• _Records shown_:
****************************************

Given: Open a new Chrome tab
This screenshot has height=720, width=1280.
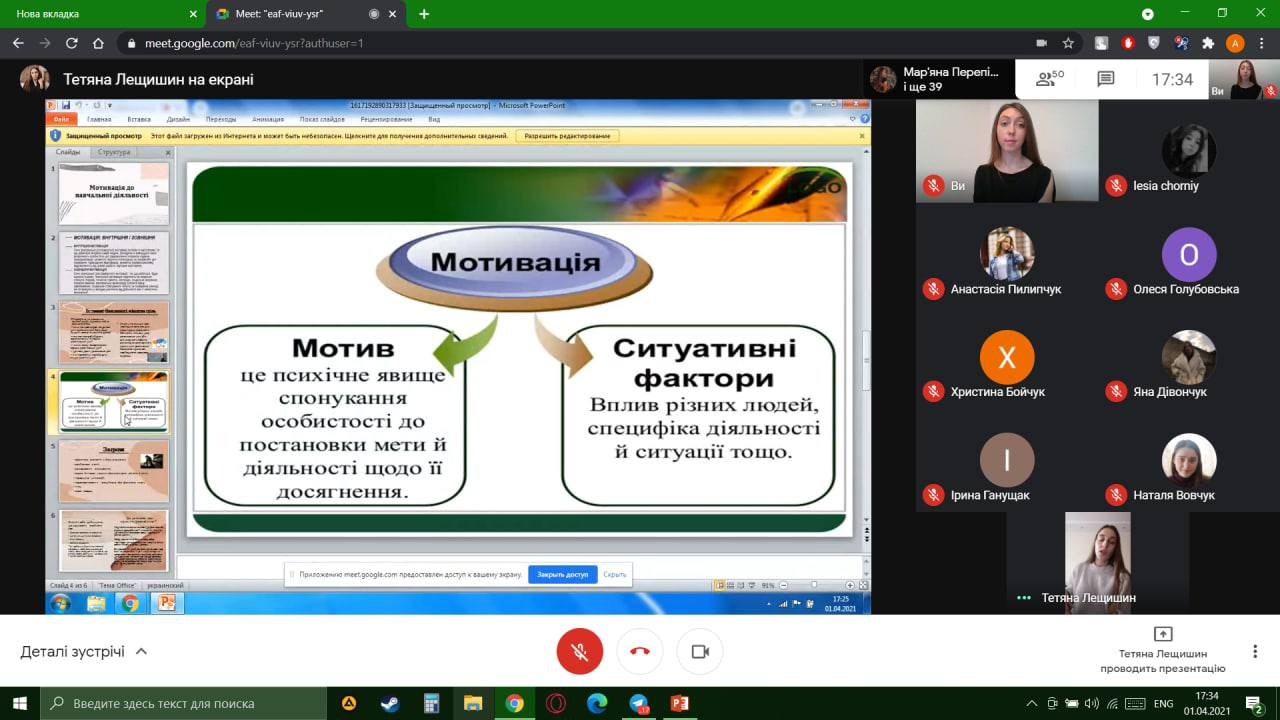Looking at the screenshot, I should (x=424, y=14).
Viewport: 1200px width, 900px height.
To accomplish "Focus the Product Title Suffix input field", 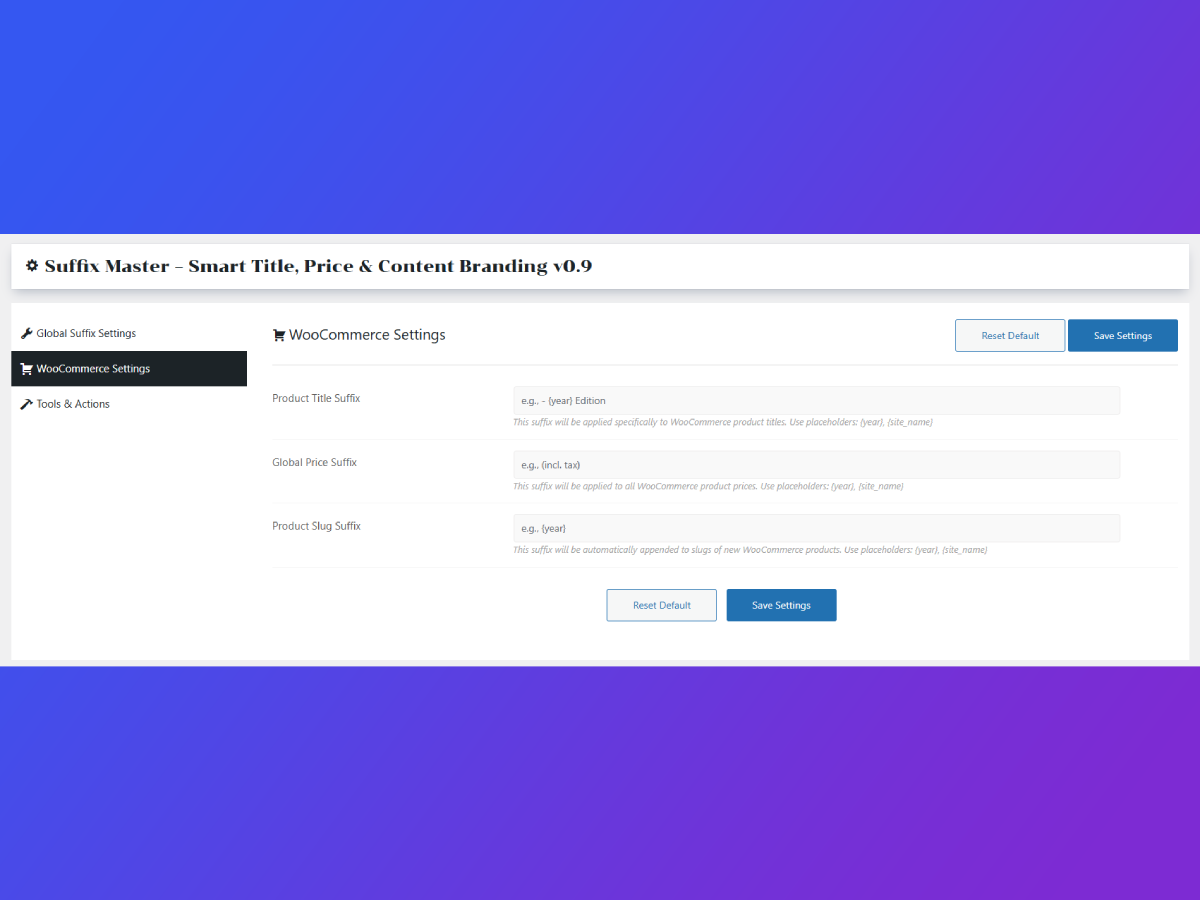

****************************************

• _Task prompt_:
Provide an exact copy of the records, excluding every picture.

• _Exercise solution_:
Given: Open a new Chrome tab
This screenshot has height=720, width=1280.
Looking at the screenshot, I should (x=424, y=14).
Viewport: 1200px width, 900px height.
To accomplish "Focus the Product Title Suffix input field", 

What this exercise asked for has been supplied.